With the fall of the monarchy in China, the Mongolian Revolution of 1911 overthrew Qing rule, establishing the independent Bogd Khanate of Mongolia, under the rule of Bogd Khan. Tuva followed suit, declaring the independence of the Uryankhay Republic, later becoming a Russian protectorate. In 1917, the Russian Revolution overthrew the Russian Empire, establishing the Russian Republic in February. This was itself overthrown in October and the Russian Soviet Federative Socialist Republic was established in its place, igniting the Russian Civil War. In its wake, Altai and Buryatia declared independence from Russia, while Tuva was divided between Russian and Chinese occupation forces.

At the turn of 1918, anarchist detachments began to form in Siberia, including a cavalry division led by Nestor Kalandarishvil and a Red Guard detachment led by Dmitri Tretyakov. In March 1918, Tretyakov's detachment attempted to establish a soviet in Kyakhta, but conflict with the local population forced them to flee to Irkutsk, where they were captured, disarmed and arrested by Centrosibir. With the collapse of the Eastern Front and the downfall of Soviet power in Siberia, Centrosibir had ceased to function by August 1918. This led to many leftists, including anarchists, fleeing to Mongolia to escape the White Terror, Nestor Kalandarishvili spearheaded the border crossing, leading between 800 and 1,500 people to the Mongolian village of Khatgal. They remained for a few weeks, recruiting a number of Mongols during their stay, before crossing the border back into Buryatia at Sanaga to fight a guerilla war against the Russian State. Anarchists, Left SRs and Maximalists also made up part of the guerilla forces of Alexander Kravchenko and Pyotr Shchetinkin, which led the re-assertion of Soviet power over Tuva in 1919.
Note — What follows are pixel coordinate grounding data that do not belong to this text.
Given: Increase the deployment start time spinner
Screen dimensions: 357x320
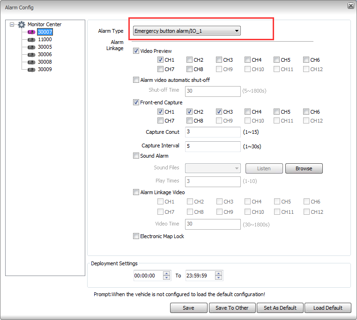Looking at the screenshot, I should coord(166,274).
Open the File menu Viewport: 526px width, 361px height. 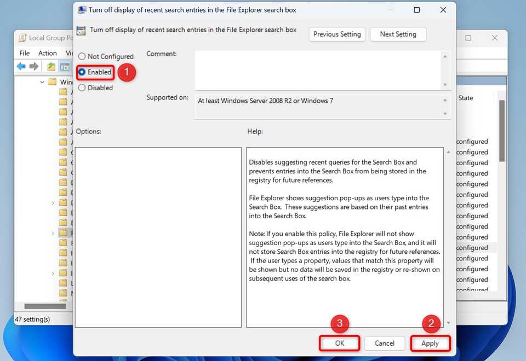25,53
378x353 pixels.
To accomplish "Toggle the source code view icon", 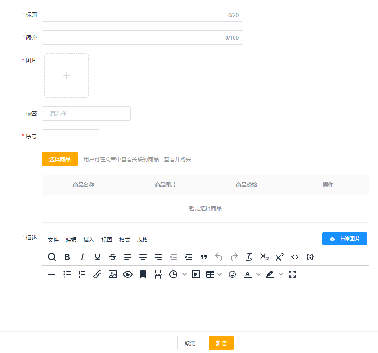I will click(x=295, y=257).
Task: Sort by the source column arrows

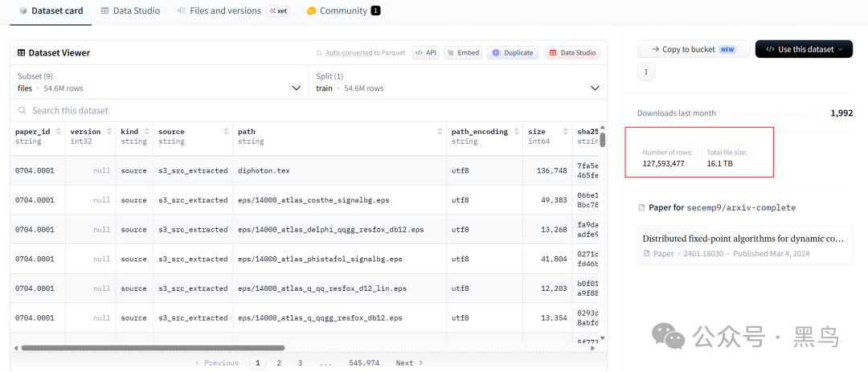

Pavel Baltakhinov, a Buryat anarchist who had been agitating against the Russian State as part of an anarcho-communist group in Irkutsk, fled from the White Terror in early 1919 and went into hiding in Mongolia. During his stay, Baltakhinov participated in anarchist agitprop among the local Mongols, such that when he returned to Siberia in August 1919, he brought many Mongols along with him, where they joined the anarchist guerillas led by Kalandarishvili. He eventually came to command a Buryat guerilla detachment, made up of 50-60 people.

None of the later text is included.